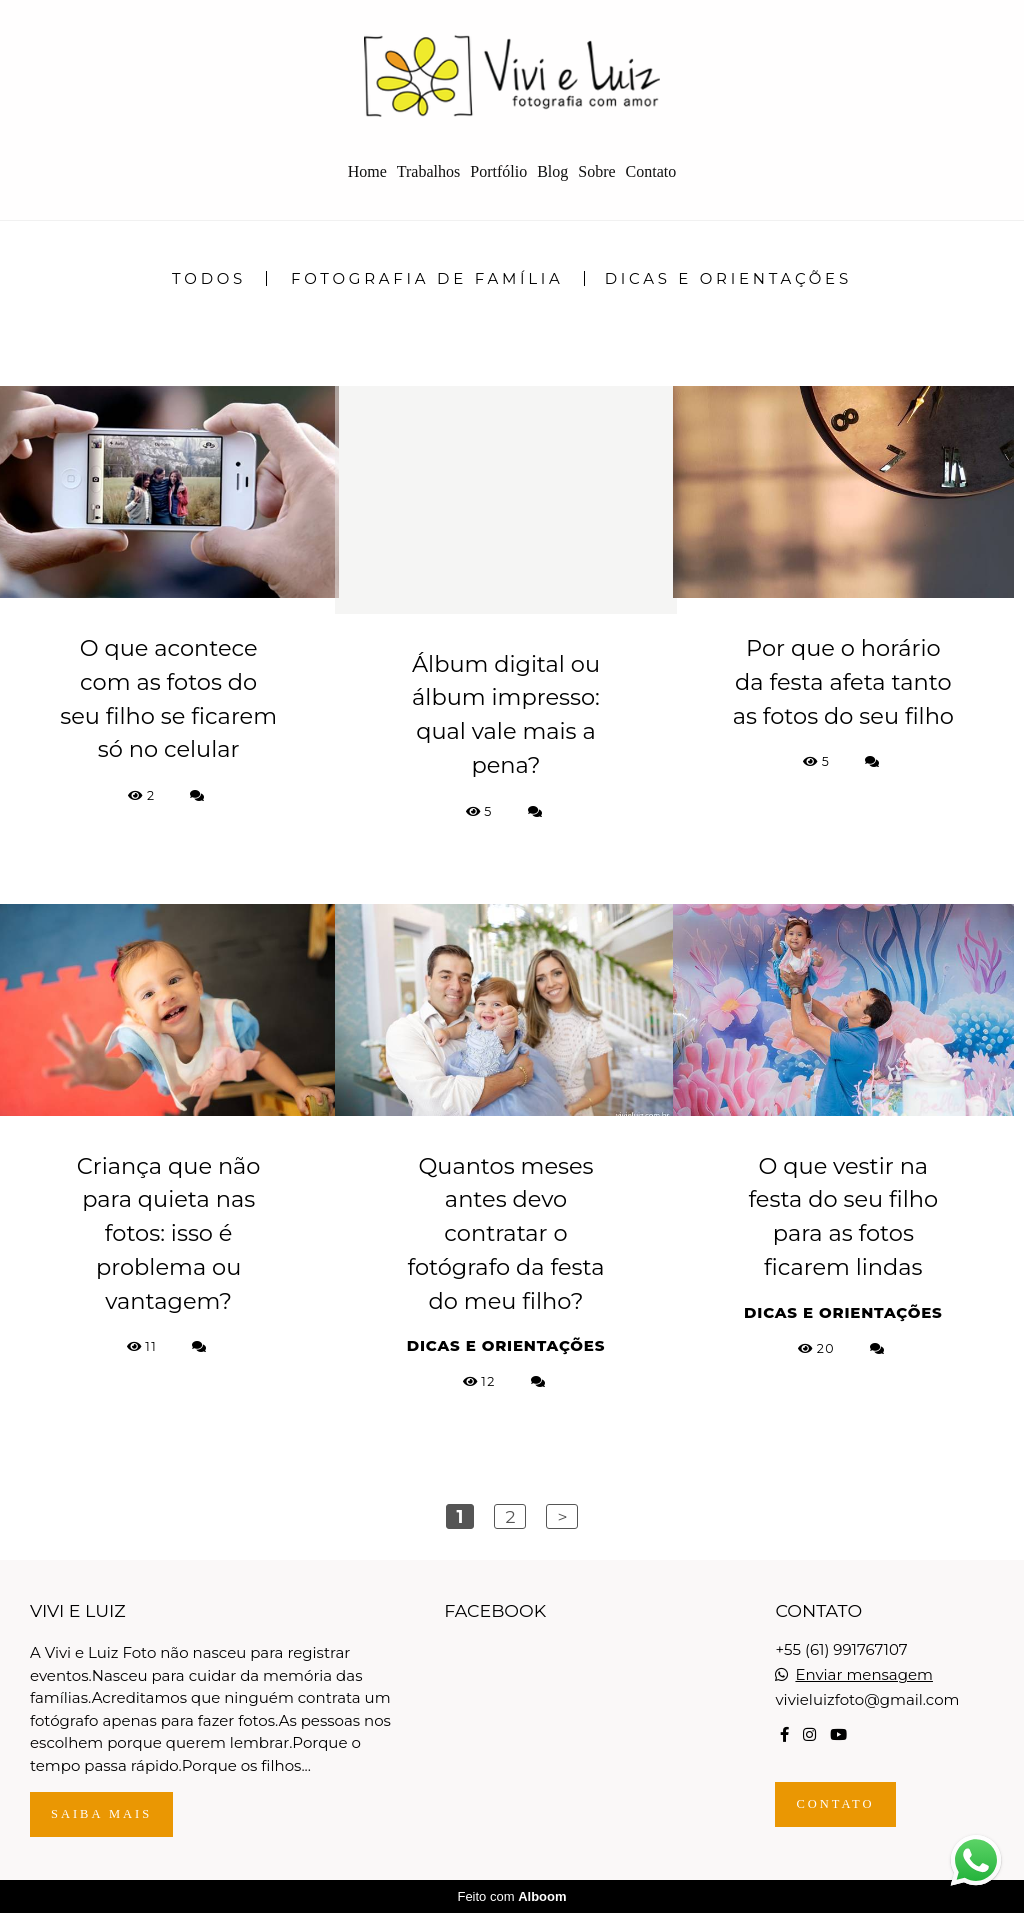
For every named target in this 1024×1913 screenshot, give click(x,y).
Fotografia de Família (427, 278)
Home (367, 171)
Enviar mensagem (864, 1674)
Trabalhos (428, 171)
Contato (651, 171)
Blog (552, 171)
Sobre (596, 171)
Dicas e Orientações (728, 278)
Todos (209, 278)
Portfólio (498, 171)
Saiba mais (101, 1814)
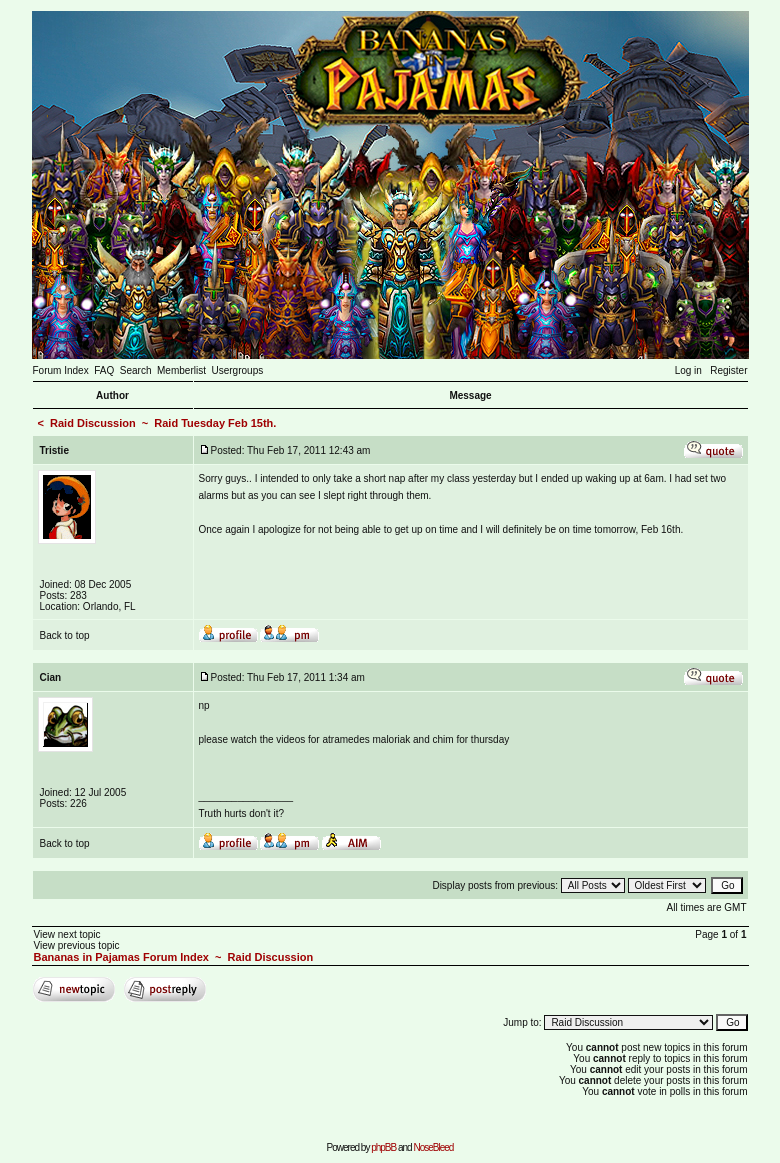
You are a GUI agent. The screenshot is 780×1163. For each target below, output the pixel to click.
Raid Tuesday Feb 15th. (215, 423)
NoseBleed (433, 1147)
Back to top (65, 635)
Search (136, 370)
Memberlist (181, 370)
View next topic (67, 934)
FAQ (104, 370)
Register (728, 370)
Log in (688, 370)
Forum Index (61, 370)
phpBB (383, 1147)
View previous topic (77, 945)
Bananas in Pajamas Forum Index (121, 957)
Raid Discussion (93, 423)
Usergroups (238, 370)
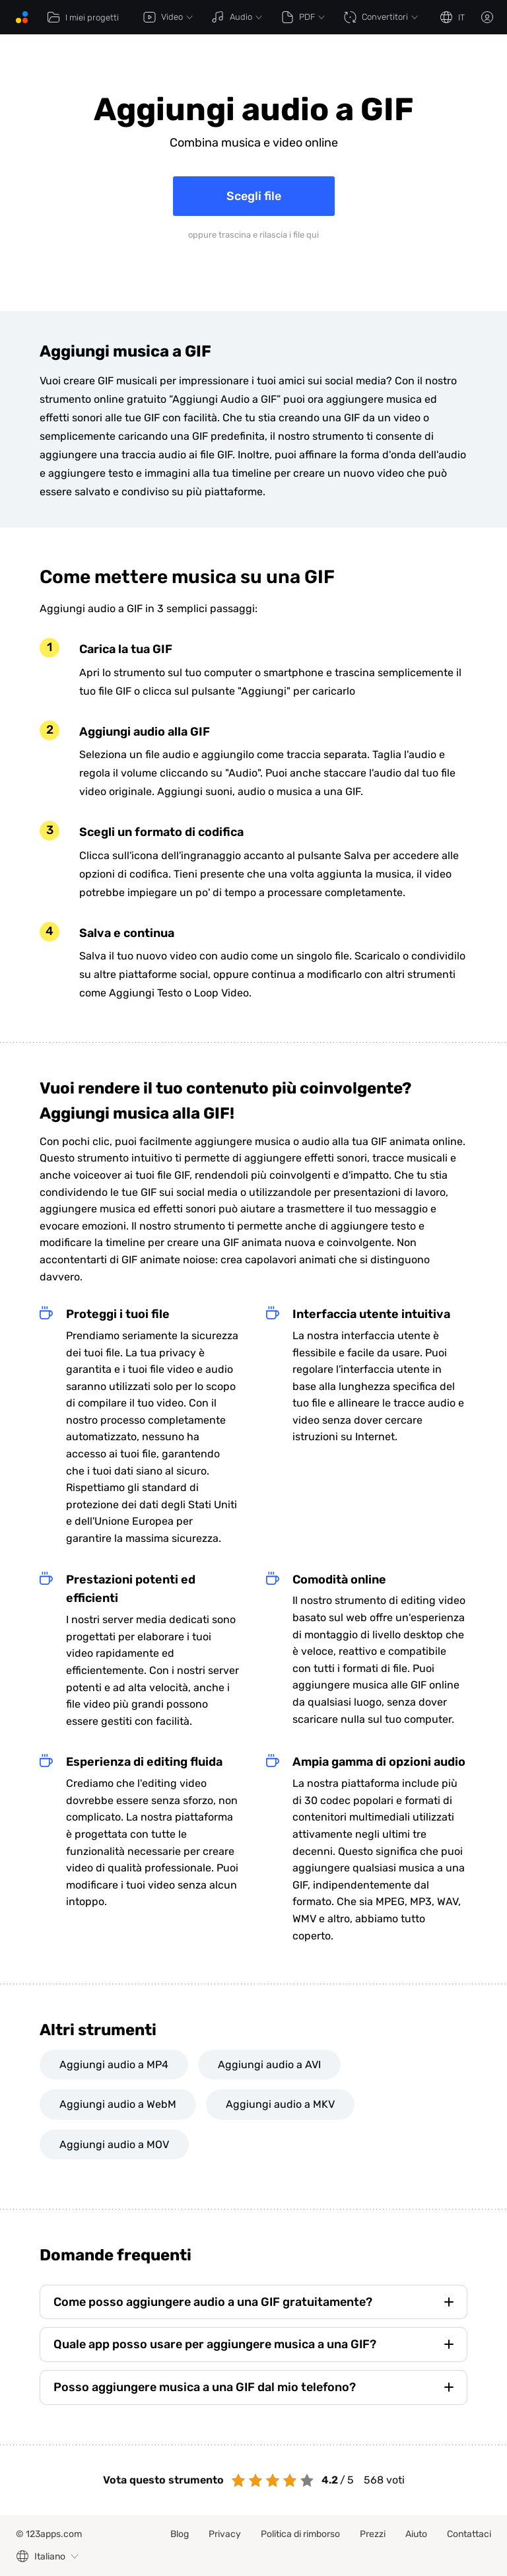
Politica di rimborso (300, 2534)
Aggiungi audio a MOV (114, 2144)
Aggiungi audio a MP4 (113, 2064)
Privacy (225, 2534)
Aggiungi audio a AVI (269, 2064)
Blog (179, 2534)
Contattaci (469, 2534)
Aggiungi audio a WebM (117, 2104)
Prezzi (373, 2534)
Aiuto (416, 2534)
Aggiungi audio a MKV (280, 2104)
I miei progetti (83, 17)
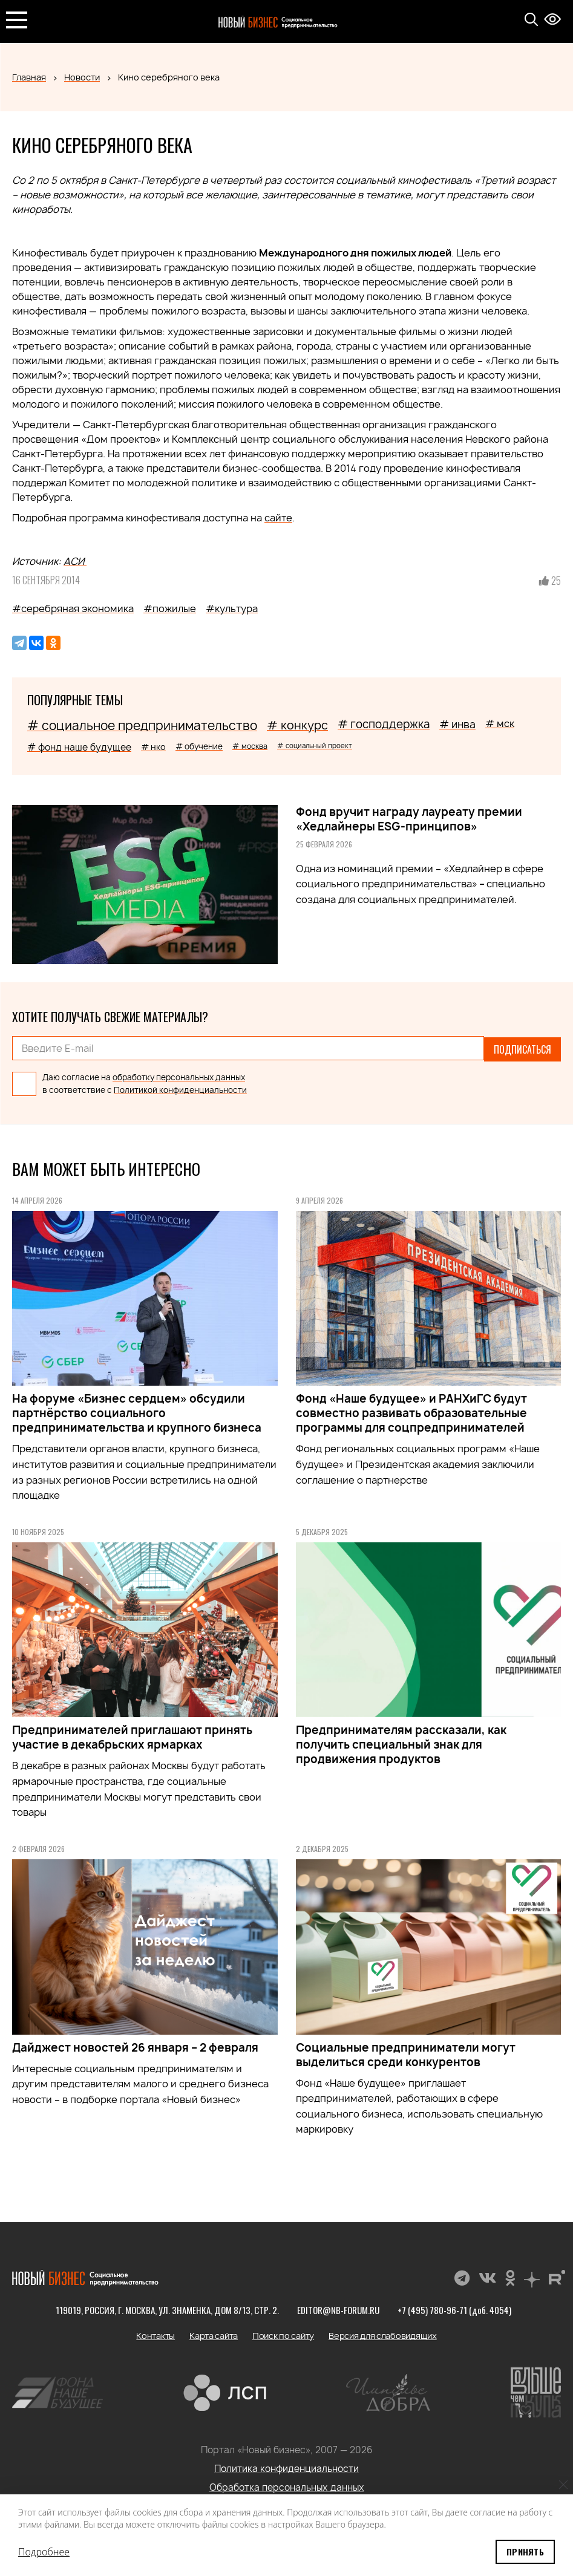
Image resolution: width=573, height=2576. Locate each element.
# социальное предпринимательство (142, 725)
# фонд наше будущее (79, 747)
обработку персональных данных (179, 1075)
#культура (232, 608)
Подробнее (44, 2552)
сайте (278, 517)
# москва (249, 746)
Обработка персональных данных (286, 2485)
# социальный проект (314, 745)
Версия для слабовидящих (383, 2334)
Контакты (155, 2334)
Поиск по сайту (283, 2334)
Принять (525, 2551)
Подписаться (522, 1048)
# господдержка (384, 724)
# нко (153, 746)
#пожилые (169, 608)
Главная (29, 77)
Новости (82, 77)
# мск (499, 723)
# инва (457, 724)
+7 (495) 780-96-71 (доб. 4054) (454, 2308)
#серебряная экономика (73, 608)
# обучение (199, 746)
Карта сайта (213, 2334)
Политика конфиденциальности (286, 2466)
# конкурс (297, 725)
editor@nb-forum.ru (338, 2308)
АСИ (75, 561)
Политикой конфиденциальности (180, 1088)
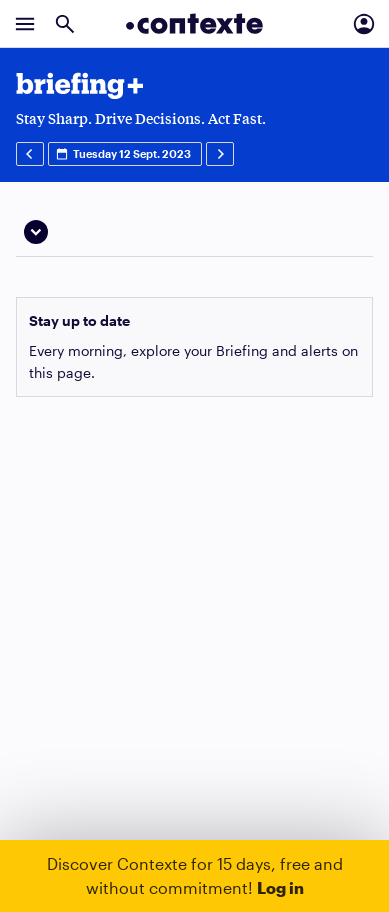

WHAT IS REQUIRED
Swap every "Blog" in the listing above for "Journal" and write out the whole listing again with everything else unchanged. Leave the pictures out.

FULL RESPONSE
For every named target in this 1024×1913 screenshot, give click(x,y).
Fotografia de Família (427, 278)
Home (367, 171)
Enviar mensagem (864, 1674)
Trabalhos (428, 171)
Contato (651, 171)
Journal (552, 171)
Sobre (596, 171)
Dicas e Orientações (728, 278)
Todos (209, 278)
Portfólio (498, 171)
Saiba mais (101, 1814)
You are a GUI agent. The screenshot is 780×1163. For each target below, output the pixel to click.
Raid Tuesday Feb 15th. (215, 423)
NoseBleed (433, 1147)
Back to top (65, 635)
Search (136, 370)
Memberlist (181, 370)
View next topic (67, 934)
FAQ (104, 370)
Register (728, 370)
Log in (688, 370)
Forum Index (61, 370)
phpBB (383, 1147)
View previous topic (77, 945)
Bananas in Pajamas Forum Index (121, 957)
Raid Discussion (93, 423)
Usergroups (238, 370)
Politica di rimborso (300, 2534)
Aggiungi audio a MOV (114, 2144)
Aggiungi audio a MP4 (113, 2064)
Privacy (225, 2534)
Aggiungi audio a AVI (269, 2064)
Journal (179, 2534)
Contattaci (469, 2534)
Aggiungi audio a WebM (117, 2104)
Prezzi (373, 2534)
Aiuto (416, 2534)
Aggiungi audio a MKV (280, 2104)
I miei progetti (83, 17)
Image resolution: width=573, height=2576. Locate each element.
# социальное предпринимательство (142, 725)
# фонд наше будущее (79, 747)
обработку персональных данных (179, 1075)
#культура (232, 608)
Подробнее (44, 2552)
сайте (278, 517)
# москва (249, 746)
Обработка персональных данных (286, 2485)
# социальный проект (314, 745)
Версия для слабовидящих (383, 2334)
Контакты (155, 2334)
Поиск по сайту (283, 2334)
Принять (525, 2551)
Подписаться (522, 1048)
# господдержка (384, 724)
# нко (153, 746)
#пожилые (169, 608)
Главная (29, 77)
Новости (82, 77)
# мск (499, 723)
# инва (457, 724)
+7 (495) 780-96-71 (доб. 4054) (454, 2308)
#серебряная экономика (73, 608)
# обучение (199, 746)
Карта сайта (213, 2334)
Политика конфиденциальности (286, 2466)
# конкурс (297, 725)
editor@nb-forum.ru (338, 2308)
АСИ (75, 561)
Политикой конфиденциальности (180, 1088)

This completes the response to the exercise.